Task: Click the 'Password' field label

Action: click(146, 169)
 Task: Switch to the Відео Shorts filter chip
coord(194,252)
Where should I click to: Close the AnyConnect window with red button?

-*-*-

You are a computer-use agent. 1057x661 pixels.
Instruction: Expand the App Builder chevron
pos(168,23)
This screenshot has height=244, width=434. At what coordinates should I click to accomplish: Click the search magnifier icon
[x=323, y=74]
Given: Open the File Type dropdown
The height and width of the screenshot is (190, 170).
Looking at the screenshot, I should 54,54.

-*-*-

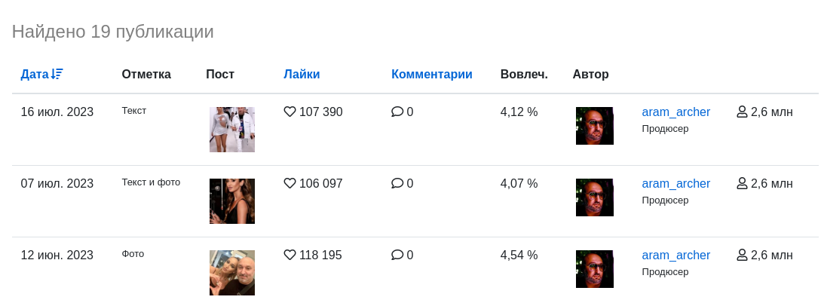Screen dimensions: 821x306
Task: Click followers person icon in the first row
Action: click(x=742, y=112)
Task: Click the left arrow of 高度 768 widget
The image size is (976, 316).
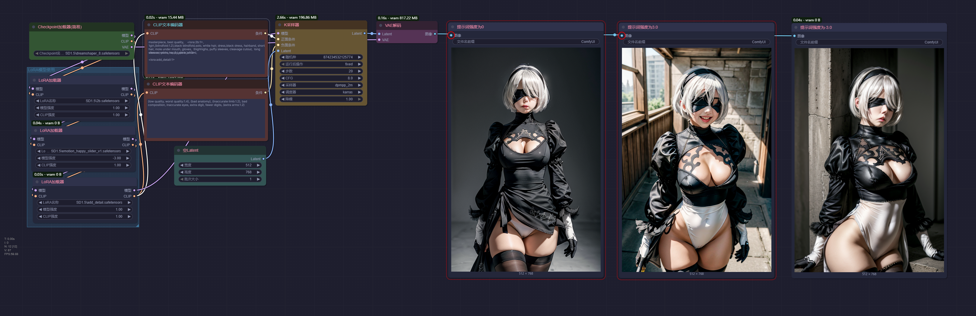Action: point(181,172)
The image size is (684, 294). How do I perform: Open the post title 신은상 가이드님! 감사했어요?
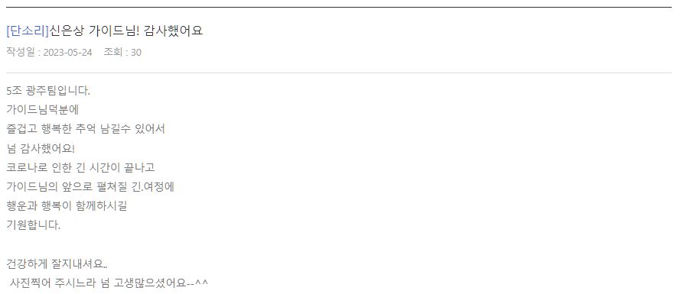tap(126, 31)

-*-*-

> [Directions] Echo the listing above word for word, beginning at the line that contains "You are a computer-use" and stopping after the line that contains "Looking at the screenshot, I should 54,54.".

> [Written solution]
You are a computer-use agent. 1057x661 pixels.
Instruction: Expand the App Builder chevron
pos(168,23)
This screenshot has height=244, width=434. At what coordinates should I click to accomplish: Click the search magnifier icon
[x=323, y=74]
Given: Open the File Type dropdown
The height and width of the screenshot is (190, 170).
Looking at the screenshot, I should 54,54.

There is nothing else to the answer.